» Given task:
Can you copy everything from the start of the records down to and including the line that contains "Click the SUPLACON", requests and all? Multiply each click coordinate in the answers by 1.5, rounding to whole numbers with halves going up.

» Data records:

---+---

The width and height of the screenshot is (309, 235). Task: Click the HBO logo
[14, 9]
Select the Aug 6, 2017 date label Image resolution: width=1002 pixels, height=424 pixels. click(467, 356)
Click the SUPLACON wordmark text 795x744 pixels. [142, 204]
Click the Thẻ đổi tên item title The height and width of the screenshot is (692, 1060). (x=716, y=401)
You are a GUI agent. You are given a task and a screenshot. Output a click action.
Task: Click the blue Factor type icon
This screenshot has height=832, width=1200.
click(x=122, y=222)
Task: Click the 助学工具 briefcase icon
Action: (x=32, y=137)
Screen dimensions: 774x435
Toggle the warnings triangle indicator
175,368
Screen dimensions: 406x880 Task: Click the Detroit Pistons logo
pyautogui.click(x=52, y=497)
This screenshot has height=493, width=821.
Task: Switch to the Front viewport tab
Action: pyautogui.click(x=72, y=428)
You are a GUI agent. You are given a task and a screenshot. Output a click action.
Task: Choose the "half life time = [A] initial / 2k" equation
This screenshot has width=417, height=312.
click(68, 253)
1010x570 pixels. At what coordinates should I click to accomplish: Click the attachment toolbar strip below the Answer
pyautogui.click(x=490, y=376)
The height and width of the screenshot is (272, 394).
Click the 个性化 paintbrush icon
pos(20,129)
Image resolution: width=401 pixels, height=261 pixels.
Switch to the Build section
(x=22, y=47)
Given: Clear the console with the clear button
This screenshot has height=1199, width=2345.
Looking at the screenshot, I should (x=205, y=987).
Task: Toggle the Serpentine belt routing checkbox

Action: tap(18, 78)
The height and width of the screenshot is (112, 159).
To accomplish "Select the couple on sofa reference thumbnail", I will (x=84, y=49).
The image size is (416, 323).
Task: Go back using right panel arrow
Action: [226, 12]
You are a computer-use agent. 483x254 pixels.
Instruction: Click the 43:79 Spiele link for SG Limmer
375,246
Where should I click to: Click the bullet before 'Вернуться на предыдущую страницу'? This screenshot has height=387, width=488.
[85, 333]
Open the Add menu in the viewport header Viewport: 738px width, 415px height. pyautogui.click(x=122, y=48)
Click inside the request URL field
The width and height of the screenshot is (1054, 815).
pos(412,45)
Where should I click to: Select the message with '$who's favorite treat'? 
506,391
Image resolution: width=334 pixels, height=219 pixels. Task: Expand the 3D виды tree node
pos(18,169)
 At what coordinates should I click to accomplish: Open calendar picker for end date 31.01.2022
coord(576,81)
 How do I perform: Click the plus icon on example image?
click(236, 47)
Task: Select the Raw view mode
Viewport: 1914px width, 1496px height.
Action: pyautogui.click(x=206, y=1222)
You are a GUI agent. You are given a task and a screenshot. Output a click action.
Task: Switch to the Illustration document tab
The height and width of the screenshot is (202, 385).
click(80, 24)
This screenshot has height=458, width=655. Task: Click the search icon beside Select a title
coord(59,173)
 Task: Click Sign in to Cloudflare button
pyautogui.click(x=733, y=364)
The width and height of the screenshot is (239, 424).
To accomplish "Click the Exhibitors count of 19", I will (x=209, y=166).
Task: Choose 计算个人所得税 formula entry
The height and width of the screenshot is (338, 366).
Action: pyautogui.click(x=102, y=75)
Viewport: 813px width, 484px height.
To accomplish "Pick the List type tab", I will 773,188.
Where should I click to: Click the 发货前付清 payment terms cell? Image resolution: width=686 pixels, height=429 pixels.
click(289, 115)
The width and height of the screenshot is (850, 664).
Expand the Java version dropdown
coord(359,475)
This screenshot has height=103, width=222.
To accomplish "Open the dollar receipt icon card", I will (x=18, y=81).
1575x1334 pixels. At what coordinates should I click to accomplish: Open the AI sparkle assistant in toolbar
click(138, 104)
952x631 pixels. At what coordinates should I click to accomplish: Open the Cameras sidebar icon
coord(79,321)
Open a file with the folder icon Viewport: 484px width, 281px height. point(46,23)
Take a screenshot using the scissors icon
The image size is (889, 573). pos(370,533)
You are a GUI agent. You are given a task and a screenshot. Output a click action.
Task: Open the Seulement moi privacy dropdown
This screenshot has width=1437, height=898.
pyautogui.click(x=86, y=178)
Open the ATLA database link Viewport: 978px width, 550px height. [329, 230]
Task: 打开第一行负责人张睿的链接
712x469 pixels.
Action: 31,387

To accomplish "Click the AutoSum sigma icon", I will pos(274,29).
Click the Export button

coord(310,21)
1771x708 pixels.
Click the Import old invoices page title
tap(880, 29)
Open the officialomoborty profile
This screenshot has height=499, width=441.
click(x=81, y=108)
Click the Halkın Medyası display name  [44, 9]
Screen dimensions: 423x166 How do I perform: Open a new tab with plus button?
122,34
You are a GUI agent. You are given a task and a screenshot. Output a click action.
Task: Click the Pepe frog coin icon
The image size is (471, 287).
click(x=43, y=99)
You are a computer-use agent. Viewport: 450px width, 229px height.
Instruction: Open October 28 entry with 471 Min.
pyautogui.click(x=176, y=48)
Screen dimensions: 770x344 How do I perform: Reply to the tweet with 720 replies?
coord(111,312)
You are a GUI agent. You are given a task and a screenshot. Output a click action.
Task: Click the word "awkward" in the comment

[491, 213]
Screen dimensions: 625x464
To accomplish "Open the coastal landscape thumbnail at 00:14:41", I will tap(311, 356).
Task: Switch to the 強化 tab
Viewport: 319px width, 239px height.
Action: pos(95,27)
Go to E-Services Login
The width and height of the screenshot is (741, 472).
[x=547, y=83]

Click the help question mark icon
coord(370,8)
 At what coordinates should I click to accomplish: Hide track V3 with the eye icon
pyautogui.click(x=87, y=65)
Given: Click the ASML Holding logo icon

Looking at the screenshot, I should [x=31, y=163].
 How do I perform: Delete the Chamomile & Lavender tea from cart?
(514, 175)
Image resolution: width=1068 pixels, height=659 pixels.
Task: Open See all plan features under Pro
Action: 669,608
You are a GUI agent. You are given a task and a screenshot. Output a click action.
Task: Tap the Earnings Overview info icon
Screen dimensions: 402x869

---+---

» Result:
The width and height of the screenshot is (309, 235). Task: Click the HBO logo
[21, 14]
Select the Aug 6, 2017 date label Image resolution: width=1002 pixels, height=424 pixels. click(701, 534)
Click the SUPLACON wordmark text 795x744 pixels. [213, 306]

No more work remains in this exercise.